Lay out the part of the listing below that opens with the line containing "1511x812 pixels. At" and runs through the end of the listing as a Markdown table with the columns Row and Line, leaving out blank lines. Include no pictures in the table.

--- START Records for this exercise ---

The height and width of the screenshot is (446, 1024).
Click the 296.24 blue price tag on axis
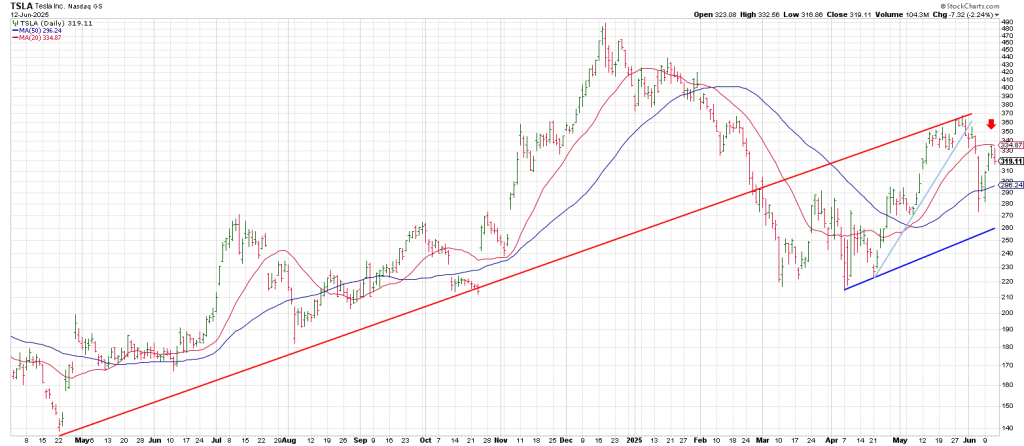[x=1010, y=185]
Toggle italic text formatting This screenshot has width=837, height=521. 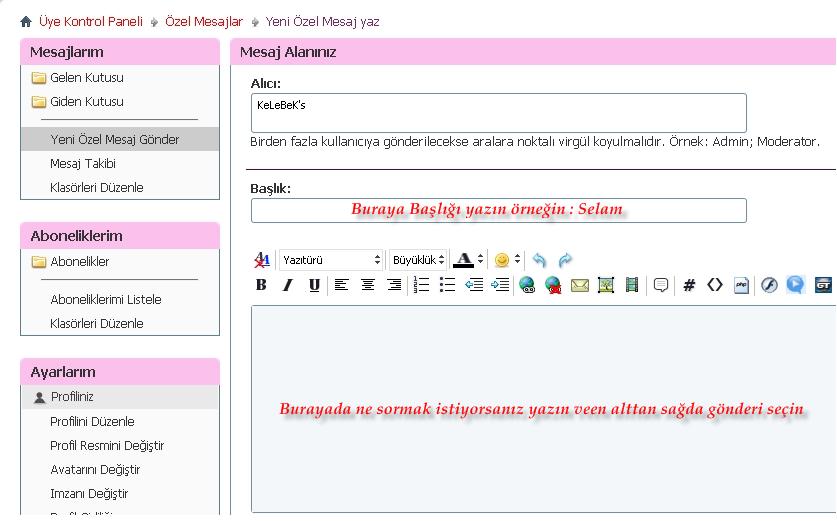(x=287, y=285)
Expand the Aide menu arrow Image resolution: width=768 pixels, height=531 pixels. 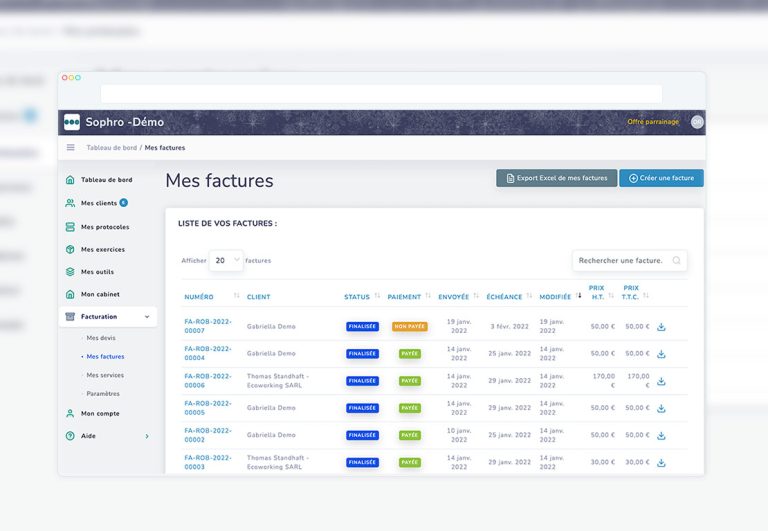click(147, 436)
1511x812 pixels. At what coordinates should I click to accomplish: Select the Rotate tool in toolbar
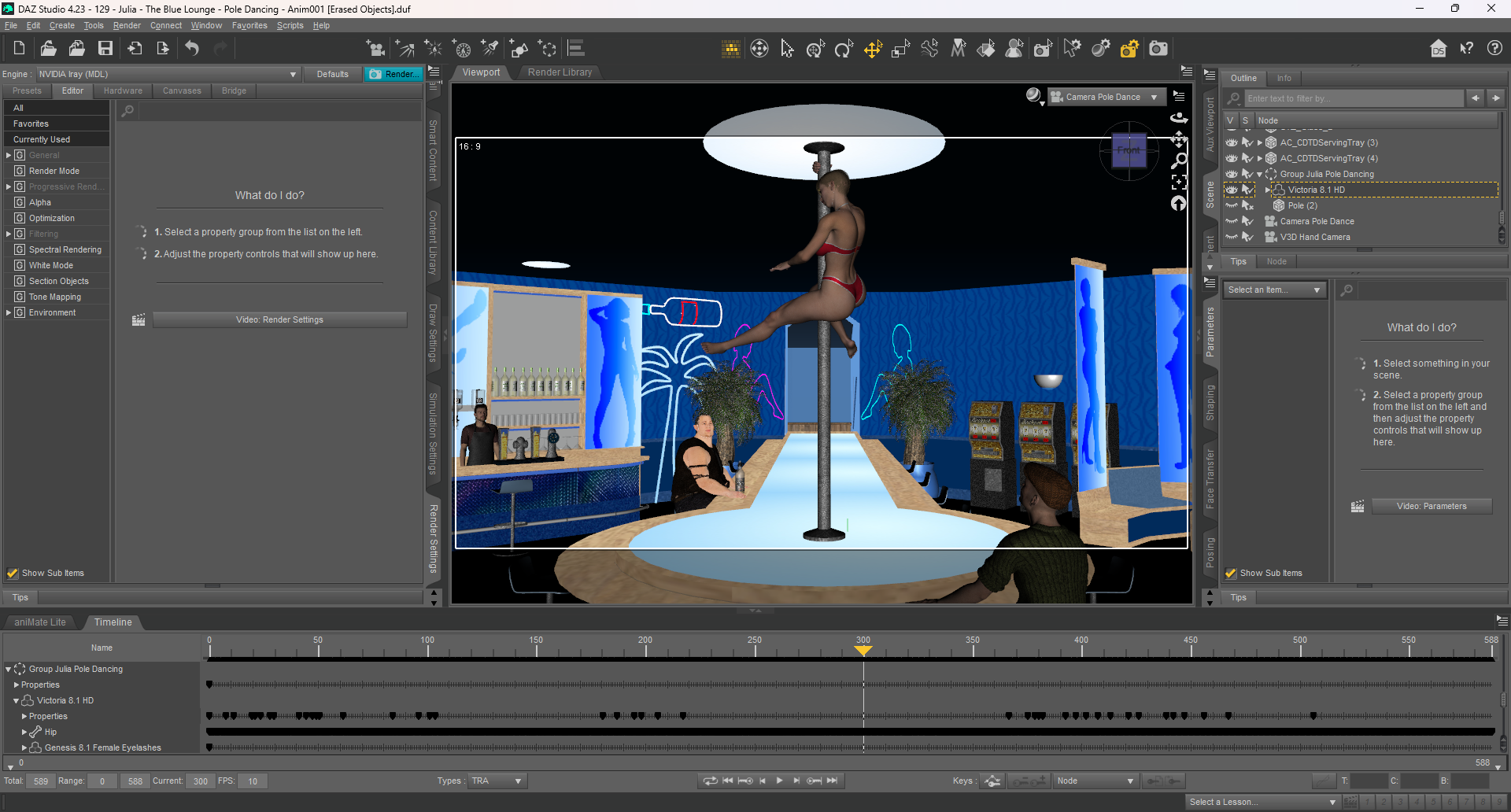pos(844,50)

--- END Records for this exercise ---

▸ **Task result**:
| Row | Line |
|---|---|
| 1 | 1511x812 pixels. At what coordinates should I click to accomplish: Select the Rotate tool in toolbar |
| 2 | pos(844,50) |